At its core is a "siren" or as the California Shakespeare script calls Yelena, "a mermaid."
Helen, Elena, Yelena . . . depending on whose translation you pick up . . . is a Nereid, a Siren, a Vixen, a Vampire: the kind of a woman you marry without a pre-nuptial contract.
Yelena, because of her passive hollow beauty alone, destroys men's lives.
Both Astrov and Vanya come to complete arrestment when they gaze upon the disturbing destructive beauty of Yelena.
Doctor Astrov ignores his country patients, preferring furtive opportunities to look upon Yelena through the rising steam of tea from the samovar by indolent days or through the rising fumes of vodka by torpid evenings.

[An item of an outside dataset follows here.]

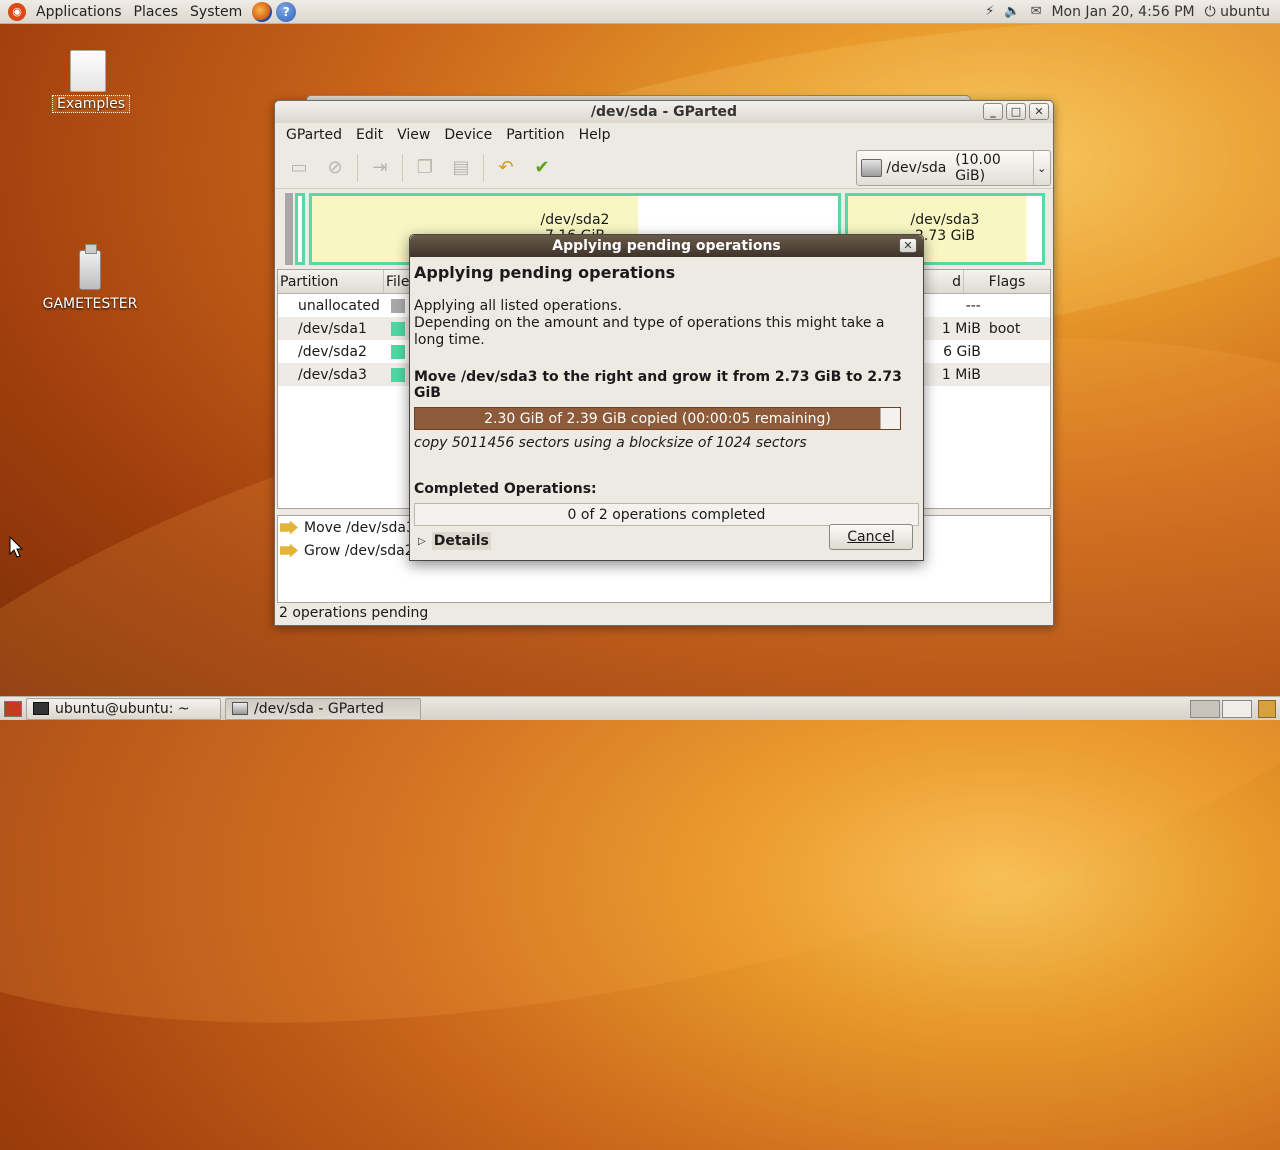 The image size is (1280, 1150). What do you see at coordinates (595, 135) in the screenshot?
I see `menu-help: Help` at bounding box center [595, 135].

Vanya, who had sacrificed himself for the mere imitation of art: muscling hay into the barn and working beside the peasants, dropps his hay fork to squander his days: tormenting himself with idolatrous and adulterous lust for Yelena.
Like the sailors of yore who dashed their ships on the shoals trying to get a better look at the topless sirens--we've all been there: Santorini, Mykonos, Taormina, Positano, Pismo Beach--neither Astrov nor Vanya will stray from the home of Serebryakov for fear of interrupting their view of Yelena.
Vanya lets the hay mildew in the fields, while Astrov lets his patients moan in their sick beds.
Chekhov wrote VANYA as a comedy.
Unfortunately, Konstantin Stanislavsky of the Moscow Art Theatre saw VANYA as drama.
Chekhov's characters were "conceived in the spirit of the vaudevilles:" the play was first performed in the provinces much the way Moliere staged his: rustic and rowdy and devoid of sentimentality or pity.
Fortunately California Shakespeare remains closer to the comic spirit of Chekhov rather than the maudlin mood of Stanislavsky.
Dan Hiat (Vanya), Andy Murray (Astrov) and Howard Swain (Telegin) all provide a full measure of comedy to their characters.
If you didn't find VANYA funny, you were trying too hard to understand the absurdities of life in the Russian countryside.
Don't make the same mistake on THE CHERRY ORCHARD.